NORC has partnered with the Johns Hopkins Medicine’s Armstrong Institute for Patient Safety and Quality to implement and assess the AHRQ Safety Program for Improving Antibiotic Use, which aims to help clinicians in hospitals, ambulatory care, and long-term care improve their use of antibiotics. The hope is that, by identifying and disseminating best practices for antibiotic prescriptions, the program will help providers reduce unnecessary antibiotic use and infection rates for C. difficile, a dangerous bowel infection that has become increasingly common in hospital and long-term care facilities.

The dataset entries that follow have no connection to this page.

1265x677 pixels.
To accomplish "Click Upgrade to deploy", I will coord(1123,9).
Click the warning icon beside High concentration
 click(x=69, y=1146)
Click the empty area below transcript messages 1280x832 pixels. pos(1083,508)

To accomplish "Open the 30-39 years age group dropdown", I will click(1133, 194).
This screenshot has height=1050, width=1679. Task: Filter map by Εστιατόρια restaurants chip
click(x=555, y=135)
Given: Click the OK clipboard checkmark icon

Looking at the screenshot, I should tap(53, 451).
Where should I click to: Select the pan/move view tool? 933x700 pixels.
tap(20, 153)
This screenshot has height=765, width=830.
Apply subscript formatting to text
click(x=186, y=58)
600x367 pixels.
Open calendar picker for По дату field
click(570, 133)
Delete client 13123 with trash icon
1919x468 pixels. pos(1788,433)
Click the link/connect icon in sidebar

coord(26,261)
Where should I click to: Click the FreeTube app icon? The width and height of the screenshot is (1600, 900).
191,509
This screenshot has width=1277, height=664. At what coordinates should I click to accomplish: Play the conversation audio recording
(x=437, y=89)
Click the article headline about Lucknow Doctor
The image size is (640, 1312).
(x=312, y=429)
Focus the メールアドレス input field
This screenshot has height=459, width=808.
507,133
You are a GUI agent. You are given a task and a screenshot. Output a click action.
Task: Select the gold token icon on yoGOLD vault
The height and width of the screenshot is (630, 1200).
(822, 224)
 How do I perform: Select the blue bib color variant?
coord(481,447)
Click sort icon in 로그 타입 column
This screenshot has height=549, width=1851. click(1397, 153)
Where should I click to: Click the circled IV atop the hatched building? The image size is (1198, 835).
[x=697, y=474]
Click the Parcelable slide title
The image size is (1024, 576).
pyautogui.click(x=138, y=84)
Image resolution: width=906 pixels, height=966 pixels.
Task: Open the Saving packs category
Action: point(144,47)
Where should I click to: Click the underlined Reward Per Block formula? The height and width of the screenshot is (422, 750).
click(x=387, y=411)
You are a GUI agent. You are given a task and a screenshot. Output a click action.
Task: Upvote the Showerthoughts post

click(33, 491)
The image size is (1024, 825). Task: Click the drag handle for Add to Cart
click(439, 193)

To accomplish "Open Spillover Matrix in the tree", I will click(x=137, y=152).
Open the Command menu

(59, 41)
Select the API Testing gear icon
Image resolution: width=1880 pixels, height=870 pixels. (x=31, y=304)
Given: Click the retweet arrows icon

AHRQ’s Safety Program for Nursing Homes: On-Time Pressure Ulcer Prevention uses electronic health records to identify nursing-home residents at risk of pressure ulcers, or “bed sores.” NORC worked with Stratis Health, a quality improvement organization, and electronic health record vendors to implement the On-Time program in eligible nursing homes nationwide. NORC also worked with the study’s principal investigator at the University of Chicago to assess the impact of the intervention on pressure ulcer rates.

Forty-seven
participating nursing homes.

To further AHRQ’s goal of eliminating hospital-acquired conditions, NORC conducted a comprehensive literature review and meta-analysis that included nearly 4,000 publications to estimate the cost and excess mortality associated with each of 10 hospital-acquired conditions. Our results were published in a report that AHRQ and other agencies will use to measure progress on their patient safety initiatives. NORC is also partnering with the Yale School of Medicine to develop and test a program that uses electronic health records to help health care providers more quickly and accurately diagnose and treat community-acquired pneumonia, which is the eighth leading cause of death in the United States.